Nu schuilt in dit laatste een waarheid. Ons verstand vermag niet in de goddelijke dingen in te dringen, tenzij dan in zoover die ons geopenbaard zijn en voor zoover wij die kunnen verstaan. De natuurlijke mensch begrijpt niet de dingen, die des Geestes zijn. Ook Calvijn leert, dat onze rede in het Wezen Gods niet kan indringen. Het is echter niet hetzelfde, of men bij de wijsbegeerte of bij den Geest der profetie in de leer is. En dat wordt wel eens vergeten. De grondfout schuilt in het Deïsme, hetwelk in strijd is met de leer der Voorzienigheid en de almachtige en alomtegenwoordige kracht Gods. (Catechismus Zondag 10). En het is die grondfout, welke ook doorwerkt in de nieuwe theologie. Daardoor krijgt het Sola fide, door het geloof alleen, een onschriftuurlijk accent en een onschriftuurlijken zin.

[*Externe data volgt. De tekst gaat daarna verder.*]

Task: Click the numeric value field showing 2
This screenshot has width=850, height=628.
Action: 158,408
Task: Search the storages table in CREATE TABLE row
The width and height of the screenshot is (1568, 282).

Daarbij komt nog, dat zij in haar reactie tegen het pantheïsme van de eene eenzijdigheid in de andere valt en inderdaad God uit de wereld zou willen uitbannen. En het ligt voor de hand, dat zij daardoor geen weg weet met geloof en openbaring. Het is toch duidelijk, dat er zonder openbaring geen geloof kan zijn, daar God in Zijn openbaring toch tot den mensch moet komen, aangezien de mensch in den hemel niet kan indringen. Wil men nu God buiten de wereld houden, dan worden geloof en openbaring raadselachtige dingen in een raadselachtige wereld. Alles, wat men er dan van gaat zeggen, zweemt meer naar philosophie dan naar echte theologie. En het behoeft geen betoog, dat dit alles aan het werk des Heiligen Geestes, waarvan de Schrift ons onderricht, niet toekomt, en dat dergelijke beschouwingen geen ernst maken met de inwoning des Heiligen Geestes, waarvan het woord der apostelen herhaaldelijk getuigt.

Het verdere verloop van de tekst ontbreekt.